EDA Research Column: Integrated Circuits and Embedded Systems Part II

EDA Research Column

Integrated circuit EDA tools are not a single tool, but rather a collection of point tools that form a toolchain from front-end design (RTL to gate-level netlist) to back-end design (gate-level netlist to GDS). This includes synthesis, simulation, layout planning, place-and-route, and timing and power analysis optimization. The breakthroughs in EDA tools rely on key technological advancements in various EDA point tools, as well as the integrated design optimization of these point tools. Therefore, the chaining of EDA point tools based on a common data foundation and the integrated optimization based on the entire EDA chain have become essential paths to promote breakthroughs in EDA tools.

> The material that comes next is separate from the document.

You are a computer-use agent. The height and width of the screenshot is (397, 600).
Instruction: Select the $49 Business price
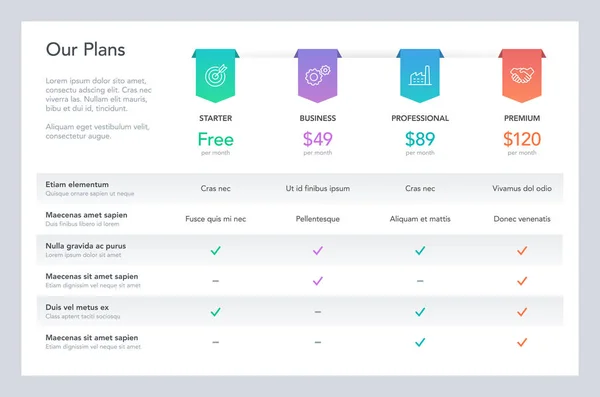[x=318, y=139]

In view of the many challenges and opportunities facing EDA technology development, this journal has specially planned to publish the “EDA Research Column.” In this article, three pieces are planned by the column editor Cai Hao, and one by another column editor Yao Hailong, covering the latest advancements and innovative technologies in agile design, layout planning, timing analysis, power optimization, and analog simulation. This journal aims to showcase the latest research progress and academic achievements in integrated circuit EDA technology, promote academic exchanges in the EDA field, drive the development and breakthroughs of key technologies, and provide theoretical and technical support for the advancement of EDA technology in China. The following four articles were published in the first issue of “Integrated Circuits and Embedded Systems” in 2024, and the last two articles will be published in the second issue of 2024.

01
Research on Accelerated Solution of Triangular Matrix Based on Heterogeneous Platform

Shi Rui, Zuo Yunfan, Yan Hao

(School of Integrated Circuits, Southeast University, Nanjing 210096)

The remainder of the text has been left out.